On June 1, Inside Drug Pricing (IDP) reported that the Department of Health and Human Services (HHS) filed its response to the lawsuit and asked the judge to “dismiss the case” because “Plaintiffs cannot establish standing or ripeness.”  HHS argued that no members of the association are in “imminent danger of imports” since six states have passed laws to import drugs, and only two have submitted proposals to the FDA, which has no timeline to complete the reviews.

The HHS brief lays out several reasons why it would be difficult for a third-party entity to receive FDA approval to import drugs from Canada, like “finding a well-qualified Foreign Seller,” or providing a “detailed summary and importation plan that describe how the Sponsor will ensure, among other substantial criteria, that the imported eligible prescription drugs meet the Statutory Testing requirements,” and going through several rounds of FDA review.

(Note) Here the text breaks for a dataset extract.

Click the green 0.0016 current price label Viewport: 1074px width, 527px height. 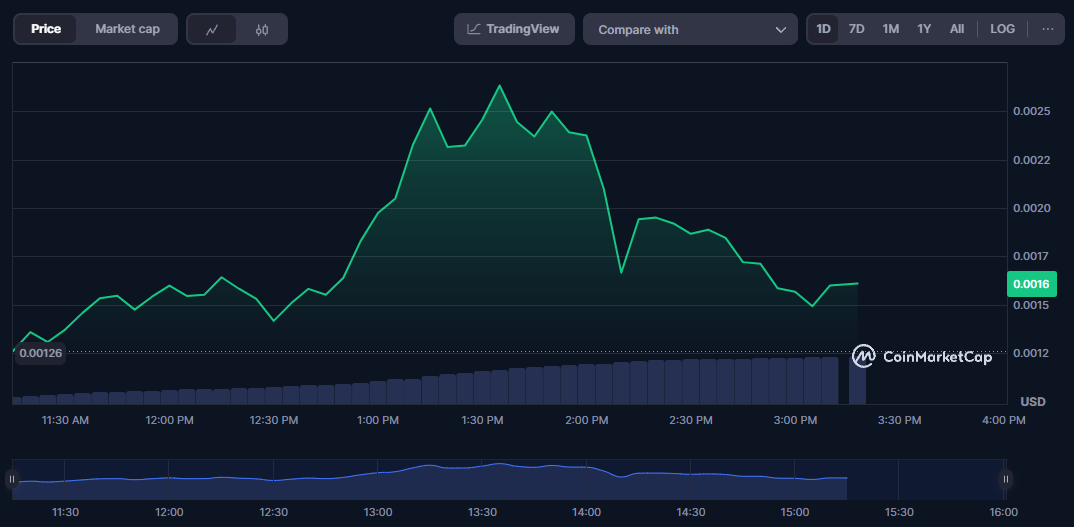[1031, 284]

The brief also notes that the Canadian Minister of Health “issued an interim order ‘to help safeguard the Canadian drug supply by ensuring that bulk importation frameworks, such as the one recently established by the United States, do not cause or exacerbate a drug shortage in Canada’” and that the Canadian “interim order prohibits would-be Canadian Foreign Sellers from distributing certain drugs for consumption outside of Canada unless they have ‘reasonable grounds to believe that the distribution will not cause or exacerbate a shortage of the drug.’”  Among other reasons the Canadians are not interested in participating is the drug shortage that has been caused by their socialistic healthcare system.  For example, of the 200 top-selling drugs in the United States, Canadians only have access to 120.

While this undertaking was the first time that an HHS secretary and FDA commissioner moved forward in trying to set up such an importation system,  It certainly appears that the government has laid out many of the same arguments that CAGW had been making about the difficulty, impracticality, complexity, and cost of setting up state-run drug importation.

CAGW understands the concern over high drug costs, but competition and innovation drive down costs, not price controls.  The U.S. leads the world in pharmaceutical research and development precisely because it has not adopted a socialistic healthcare system that uses price controls to keep down costs.

We continue to urge the administration and Congress to work together to improve international trade agreements that would protect U.S. intellectual property, prevent compulsory licensing, and discourage other countries from free riding on U.S. research by paying their fair share of U.S. research and development.  Not only would that help U.S. consumers, respecting innovation and property rights would encourage more research and development in other countries that would benefit everyone’s health and economic welfare.